Questa prima fase è l’innesco che arriva a produrre la città diffusa e queste scintille che provocano l’incendio della prateria sono ancora visibili, una modalità è quella che in modo molto chiaro indicano le foto scattate nel centro Italia che abbiamo inserito nella gallery. Quando, poi, alla fine del ciclo della dispersione iniziano a manifestarsi ovunque fenomeni di micro-conurbazione si può prefigurare l’avvento di  una meta-città o città totale che ha come suo negativo la deruralizzazione radicale e in modi imprevedibili della campagna. Per deruralizzazione della campagna non intendiamo affatto la sua urbanizzazione, ma al contrario un contro-movimento che restituisce porzioni della campagna, intesa come lo spazio antropizzato per svilupparvi l’agricoltura e l’allevamento, a spazi a bassi tassi di antropizzazione, a processi di straforo e imprevisti  di ri-naturalizazzione degli spazi, con  fauna e vegetazione fuori controllo.

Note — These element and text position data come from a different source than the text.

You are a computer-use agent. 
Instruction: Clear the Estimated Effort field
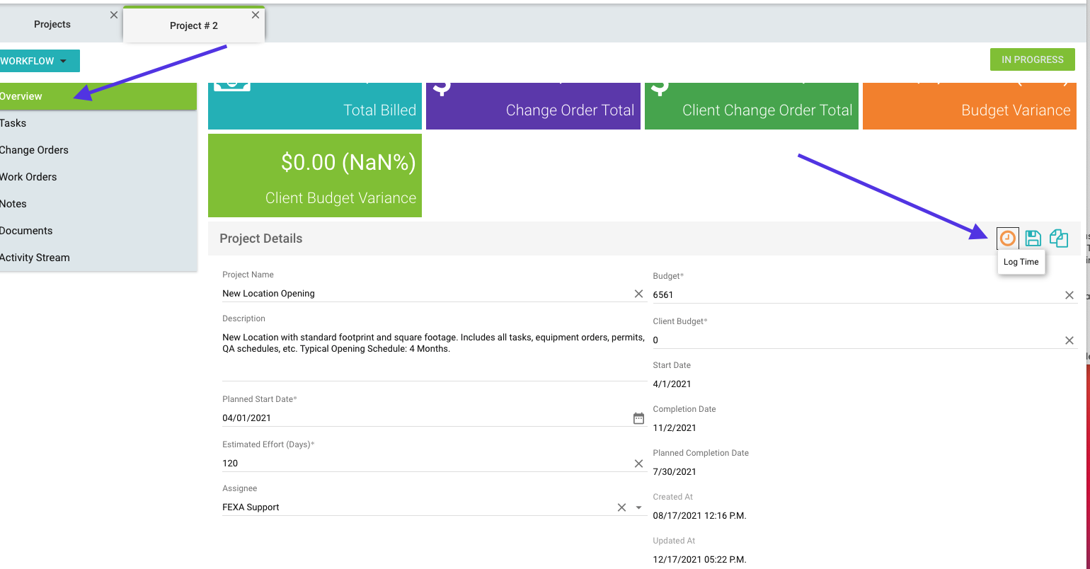[638, 464]
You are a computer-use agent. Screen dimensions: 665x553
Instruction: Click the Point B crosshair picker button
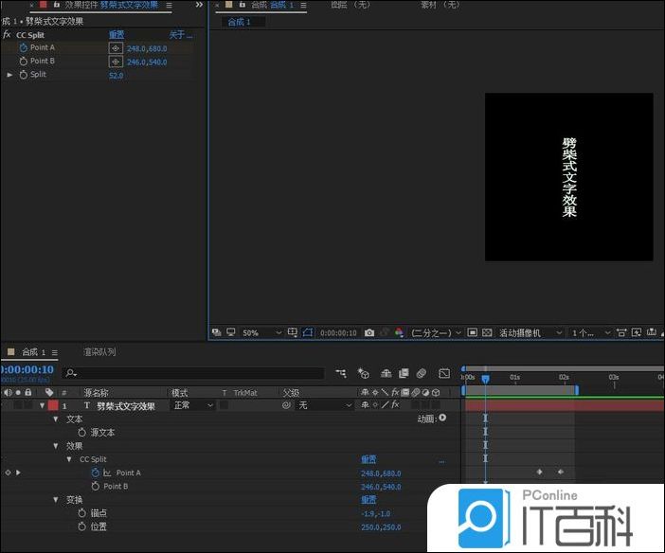[116, 62]
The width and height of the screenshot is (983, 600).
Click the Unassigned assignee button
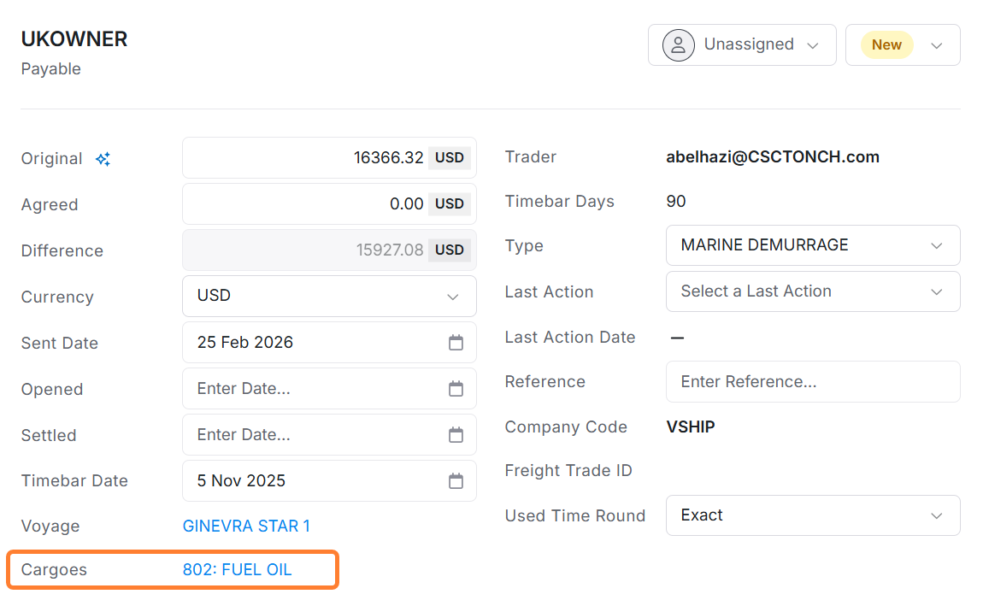741,44
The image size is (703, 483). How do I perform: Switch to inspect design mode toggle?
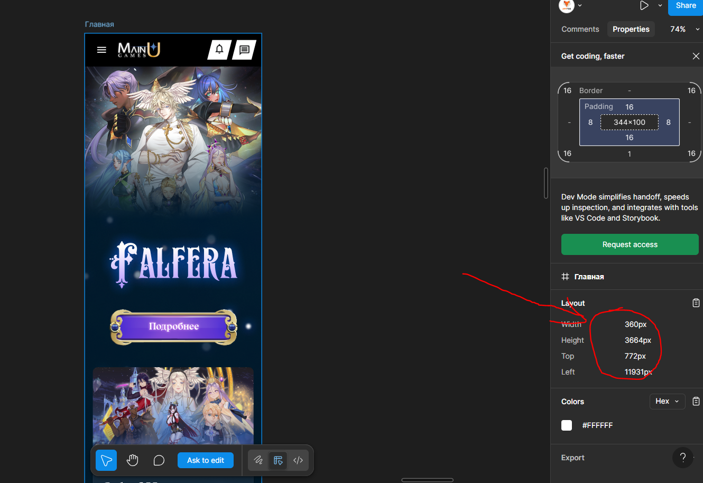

Il processo che porta alla meta-città o città totale e, allo stesso tempo, al ritorno del rimosso, ovvero a spazi naturali fuori controllo è dovuto alla stessa causa: l’abbandono del lavoro tipicamente rurale da parte dei contadini. Vi è così una radicalizzazione dell’urbanesimo e una radicalizzazione degli spazi non antropizzati. Questa è a nostro avviso la nuova dialettica dello spazio italiano e europeo. Quindi, piuttosto che parlare di “post-metropoli” dovremmo parlare di fine della campagna tradizionale, di un momento post-rurale delle società europee. Dove qui “post” sta proprio a indicare la stagnazione della ricerca su questo nuovo fenomeno di cui abbiamo ancora poche informazioni e poche teorie utili.

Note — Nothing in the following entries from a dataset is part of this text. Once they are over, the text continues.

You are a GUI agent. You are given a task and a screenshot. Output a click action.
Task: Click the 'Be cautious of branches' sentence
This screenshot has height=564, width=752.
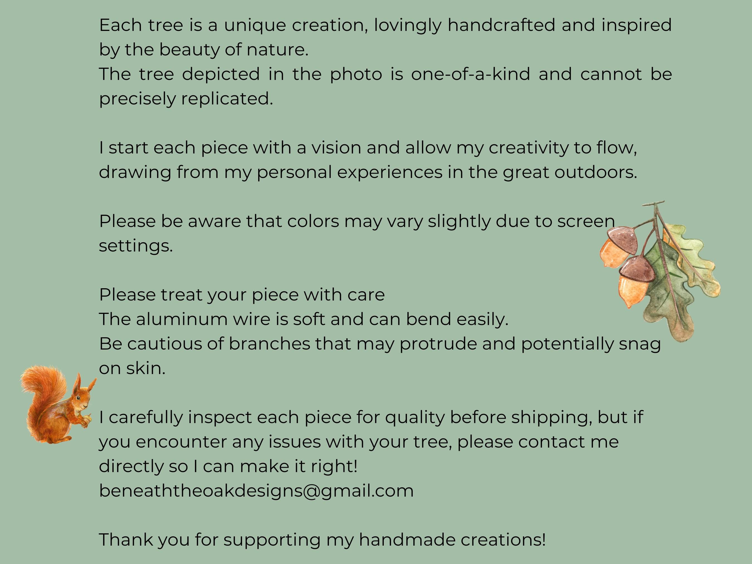[380, 356]
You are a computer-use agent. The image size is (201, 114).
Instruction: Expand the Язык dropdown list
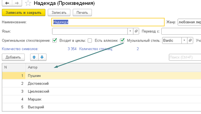point(130,31)
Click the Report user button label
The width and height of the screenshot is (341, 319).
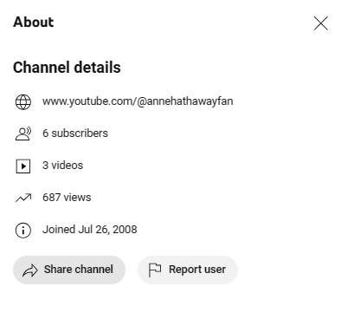click(197, 270)
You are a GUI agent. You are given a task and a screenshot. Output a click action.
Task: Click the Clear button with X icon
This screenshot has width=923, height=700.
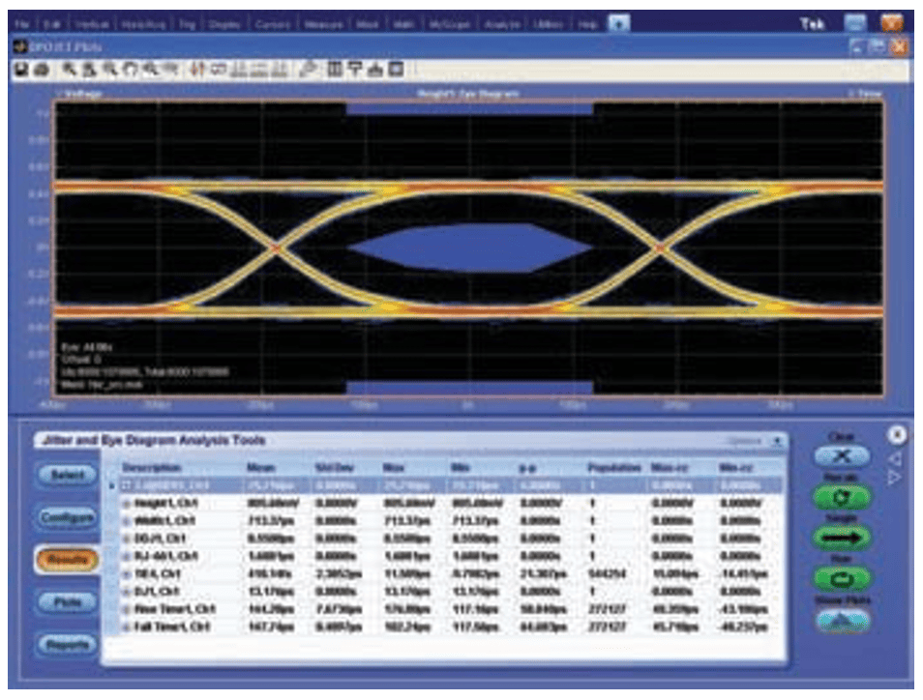pyautogui.click(x=840, y=455)
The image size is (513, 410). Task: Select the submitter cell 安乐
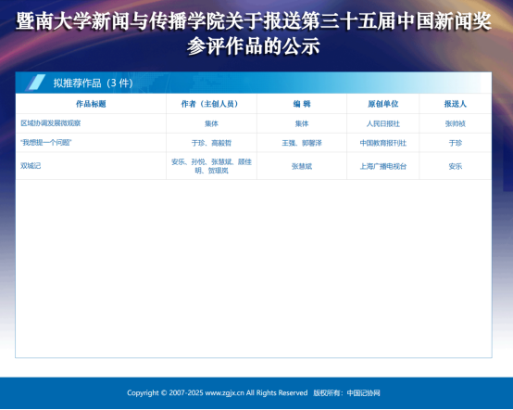click(455, 166)
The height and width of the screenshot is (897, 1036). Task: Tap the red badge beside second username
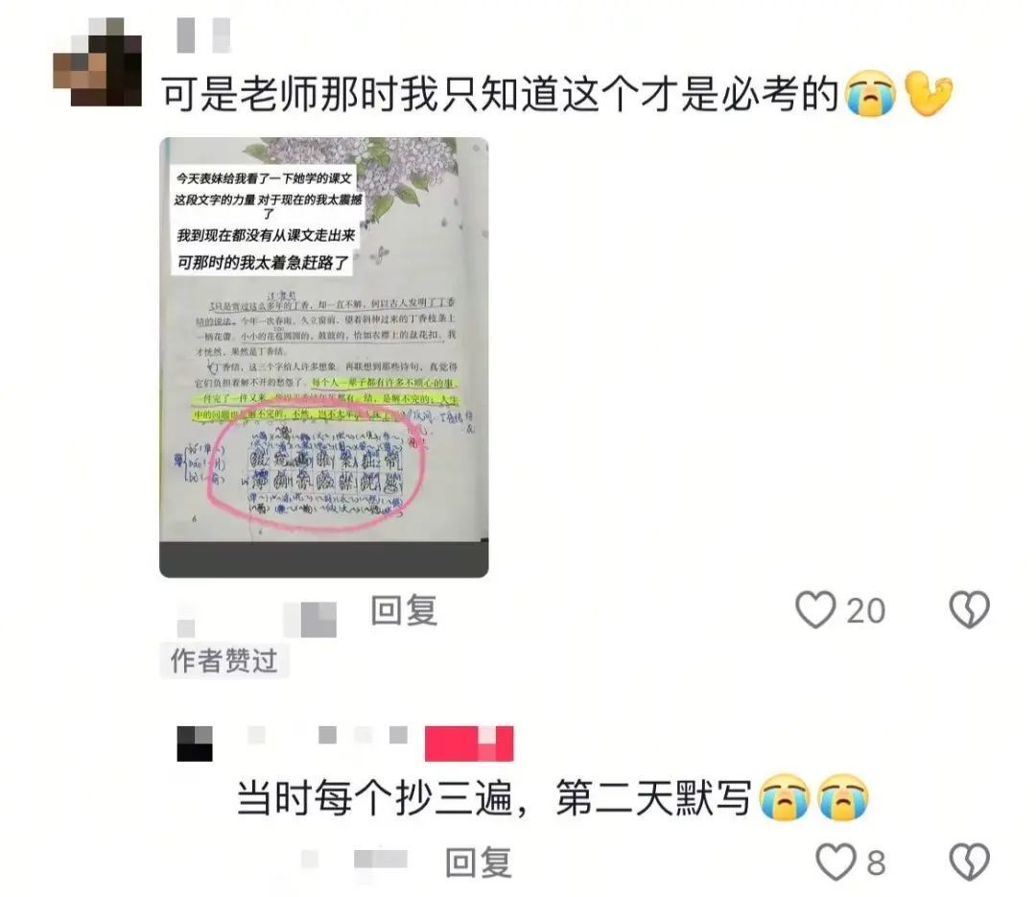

Questo movimento ha conseguenze antropologiche esplosive e occorrerà esplorarle in un altro contesto.

Abbiamo già scritto altrove come lo stile di vita degli abitanti della città diffusa che ci sembra di poter ritrovare in quella che Peter Sloterdijk chiama “poetica della vita sottocoperta” abbia profondamente influenzato quello degli abitanti della città compatta.  Di contro, all’interno del processo di post-ruralizzazione non solo vi è la sostituzione dei contadini che hanno abbandonato la vita rurale con migranti che spesso gestiscono una intera micro-filiera del lavoro agricolo, ma anche l’apparire in questo settore di lavoratori precari provenienti dalla middle class urbana. Alla seconda e  terza fase della città diffusa (classi meno abbienti che cercano di risolvere da sé la questione delle abitazioni cercando una casa fuori porta e fuga dalla città delle classi medie) si aggiunge ora una quarta fase che vede coinvolti migranti e precari di seconda generazione,  protagonisti di un nuovo mutamento demografico della città diffusa e una delle cause delle sue micro-conurbazioni. Migranti e precari di seconda generazione spesso sono anche coloro che scelgono di divenire agricoltori e allevatori.

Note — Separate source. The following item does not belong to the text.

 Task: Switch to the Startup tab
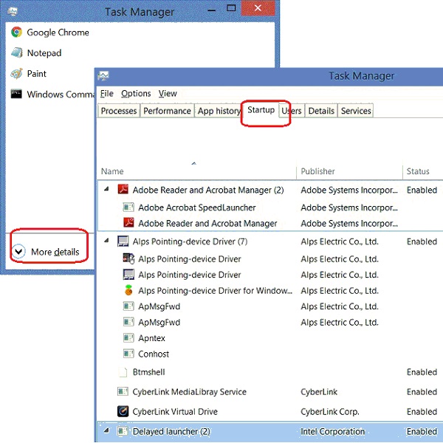pyautogui.click(x=261, y=111)
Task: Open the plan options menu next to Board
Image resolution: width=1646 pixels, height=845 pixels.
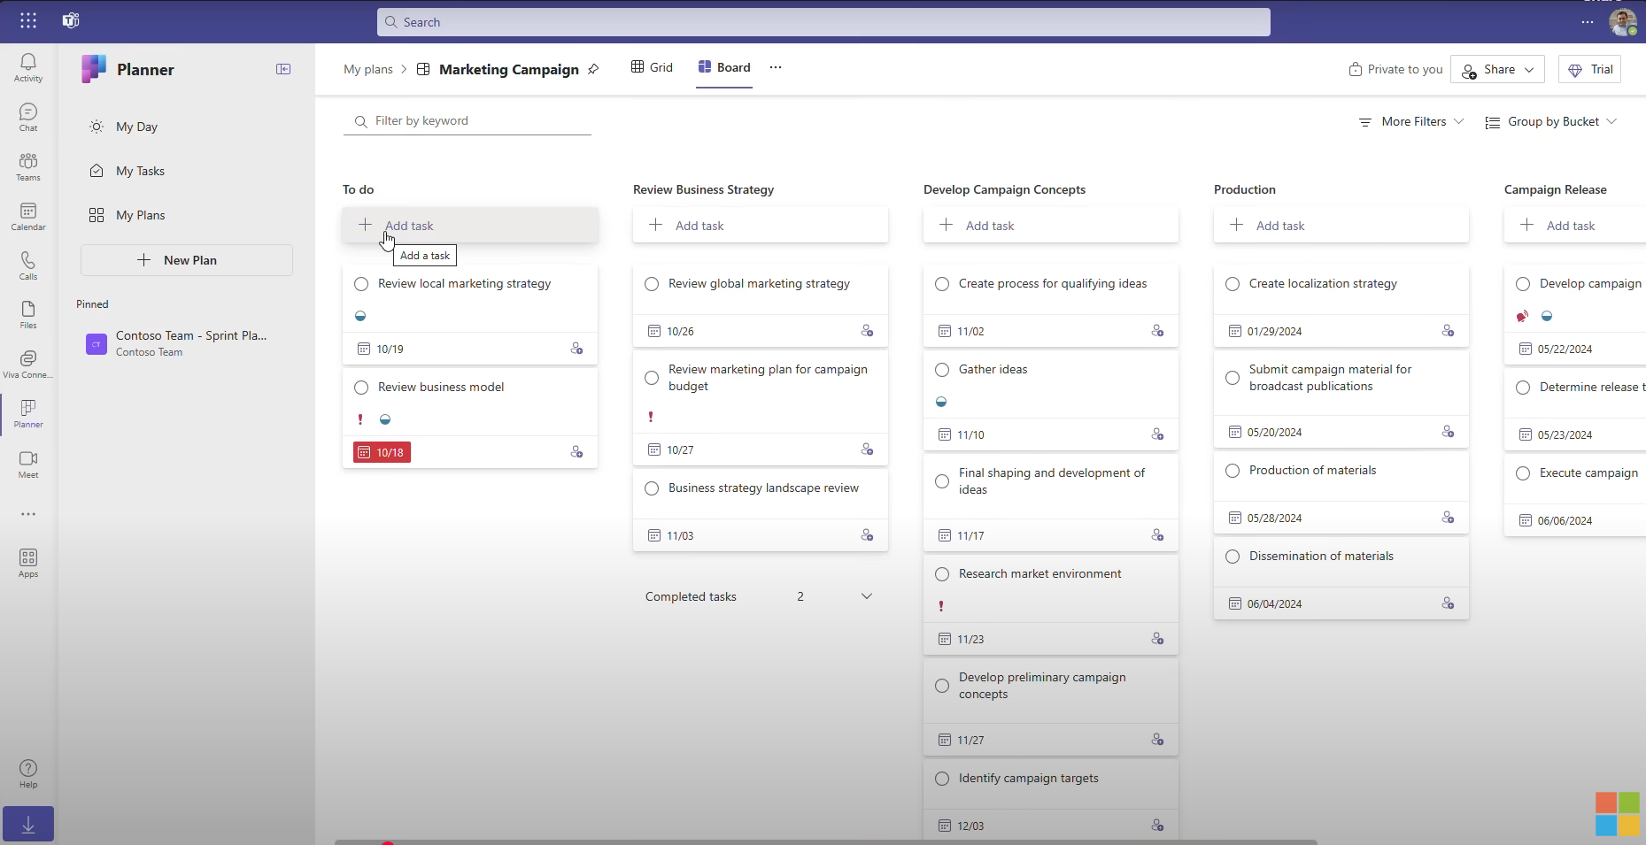Action: 776,67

Dunque, ci sembra di poter dire che proprio ora che nelle società occidentali a far le spese dei generali processi di urbanizzazione radicale dello spazio e di ricomparsa di zone a fauna e vegetazione fuori controllo è la campagna, proprio ora che la campagna scompare dal concreto orizzonte spaziale, proprio ora la middle class, in crisi, impoverita e delusa dalle aspettative di benessere tradite dal capitalismo altermoderno, costruisce una narrazione e una mitologia del paesaggio, della campagna e della vita rurale come si diceva un tempo “iper-reale”,  che ha come decisiva conseguenza la trasformazione per la prima volta della domanda di lavoro nei settori dell’agricoltura e dell’allevamento come socialmente attraente anche per gli abitanti urbani in cerca di occupazione. Questi settori hanno acquisito certe caratteristiche del terziario e forse ciò che temporaneamente chiamiamo post-rurale non è altro che l’avvento della campagna postmoderna laddove si consuma la fine del ciclo della città postmoderna.